A Dorset Council committee has recommended not to impose an outright enforceable ban on disposable barbecues across its land – but is instead proposing a new policy to educate the public about their hazards.
At a meeting of the Place and Resources Overview Committee on Thursday 25th February 2021, councillors discussed a two step approach to the control of disposable barbecues – that can be a major fire risk, as was seen by the fire in Wareham Forest in 2020.
Option to introduce penalty legislation if necessary
This would initially involve a drive to increase public awareness of the problems, like the ‘Barbecues burn more then bangers’ campaign that was launched last summer. There would be an option to introduce penalty legislation if necessary in a second step, next year.
However, several councillors spoke against introducing a legally enforceable Public Spaces Protection Order regarding barbecues, instead opting for a new council policy that would educate people about the hazards of disposable barbecues.
This policy will only apply to Dorset Council land, which includes Durlston Country Park in Swanage.
The committee also recommended looking at creating designated barbecue areas, providing suitable disposal bins for barbecue coals and funding fire wardens.
“We really felt this would help our staff”
Environment advice manager for Dorset Council, Bridget Betts explained why the policy option was recommended over some of the other suggested avenues.
“The first option was designation of a public spaces protection order, but in conclusion we recommended not to pursue this at this moment in time, but maybe evaluate that after this year’s season.
“The second option is creation of a new council by-law. To be honest, we couldn’t find any examples where this has been effective. They’ve got them in Weymouth, and that wasn’t effective because of enforcement. So again, our recommendation was not to pursue that at this moment.
“Option three was the creation of two new council policies. The sky lantern and balloon policy, that was about fire and litter.
“And a new policy on disposable barbecues and campfires. We really felt this would help our staff. Primarily because they often go out and talk to people and they don’t feel like they have any backing from Dorset Council to say what they’re saying. They just say we don’t want you to do it here, so a policy would be really good for that.”
Importance of signs
Councillor Ray Bryan, Portfolio Holder for Highways, Travel and Environment, highlighted the importance of ensuring ‘no barbecue’ signs are in place as Dorset braces for a wave of tourists as the end of lockdown looms.

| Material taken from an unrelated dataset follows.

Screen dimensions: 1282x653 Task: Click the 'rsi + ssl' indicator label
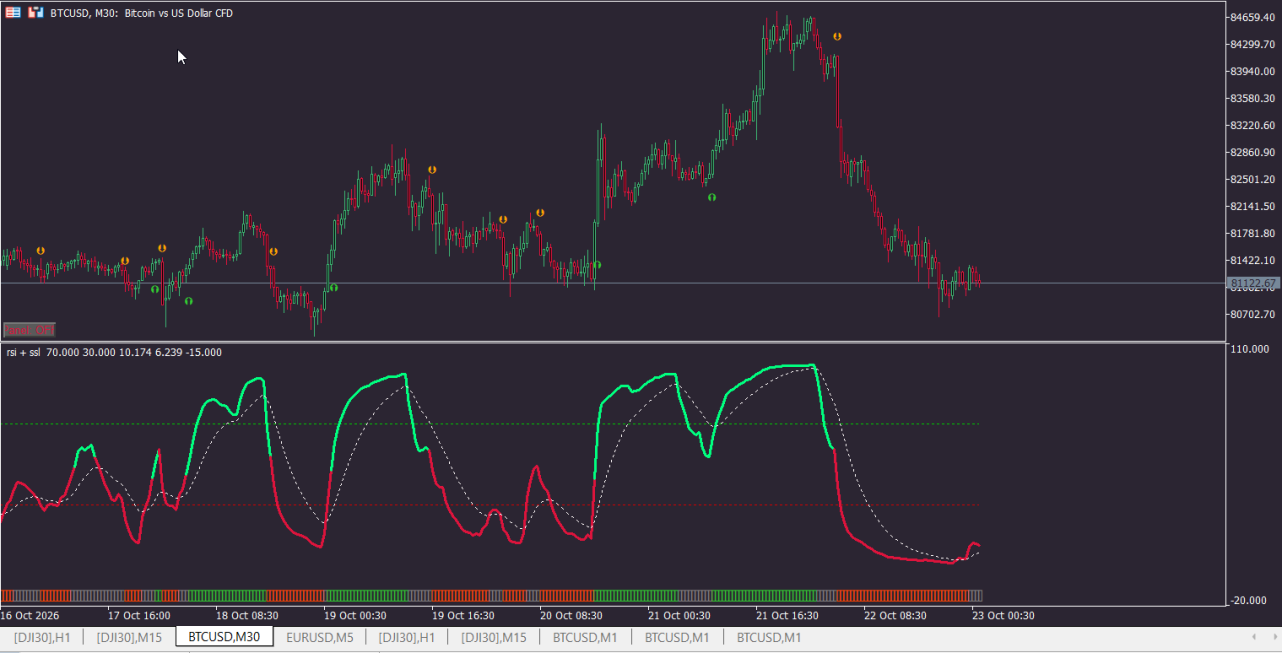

“Last year when we faced this problem, we put out a vast number of signs on all the roads entering into Dorset and I think because we are expecting quite a heavy influx of tourists over the next few months, as lockdown goes, we need to make sure we do absolutely everything we can this year.”
Caution about barbecue sites
Councillor Sherry Jespersen of the Hill Forts and Upper Tarrants ward near Blandford raised concerns about proposals to designate specific barbecue areas.

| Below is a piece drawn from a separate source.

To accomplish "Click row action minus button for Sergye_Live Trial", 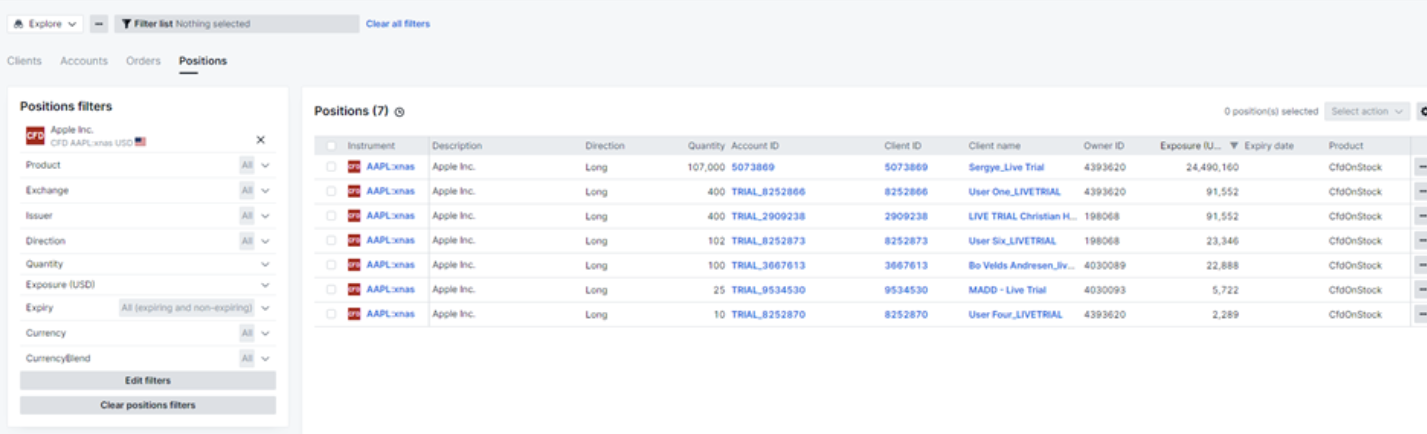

She said that these zones could become defined by this status, if this plan was adopted, which could alter the experience of the area for people not taking part.
“I do have a concern though, about putting sites in places all over the council including places like Sturminster Newton Mill. If you put a barbecue site there, you’re sending out a message that this is a good place to have a barbecue.
“For many of these sites, if you then make them available and you promote them or they become well known for barbecue sites, you’ve fundamentally changed the nature of that site, because then when people who are not barbecuers and people like me who don’t care for a barbecue, vegetarians and vegans go there, what they’re faced with is a place that smells of barbecue and you’ve made a really profound change to some of these places.”
No repeat of “last year’s devastation”
Councillor Ryan Hope of Westham ward in Weymouth warned that ensuring visitors are properly informed is vital to prevent another major fire from occurring – such as that of Wareham Forest
“To me a policy that has no enforcement is merely just guidance and it does concern me what use this policy would be.”
“As councillor Bryan said, we are going to have an influx of visitors to Dorset this year. It is really important that education is given to everyone who is coming to these areas because we do not want a repeat of last year’s devastation in the woodlands with the fire.”
Wareham ward’s councillor Beryl Ezzard joined in with urging for measures to avoid a repeat of last year’s forest fire which was started by either disposable barbecues or a campfire, saying:
“I’m Wareham, and obviously we were involved in the horrible fire last year and many, many acres of forestry at Wareham Forest were devastated. It is growing back, but we do need to keep a very close watch on everything all the time.”
“Children were treading on them – it’s not good”
Councillor Laura Miller of West Purbeck ward said:
“I’d just ban them…
“Speaking as a volunteer litter picker who was constantly picking up hot leftover barbecues and dousing them in the sea – of course it’s not quite such a problem on the beach, the fire risk – but within a lot of the cliffs, children were treading on them – it’s not good.
“And one of the things that we’re working on for Lulworth is how we can educate people to have the sense of collective environmental responsibility, because I know that actually that’s something that’s really gaining a lot of momentum at the moment.”
The council committee voted unanimously in favour of the recommendations, which will now be presented to the Dorset Council cabinet. If approved, it will then go to the full council for final approval before becoming council policy.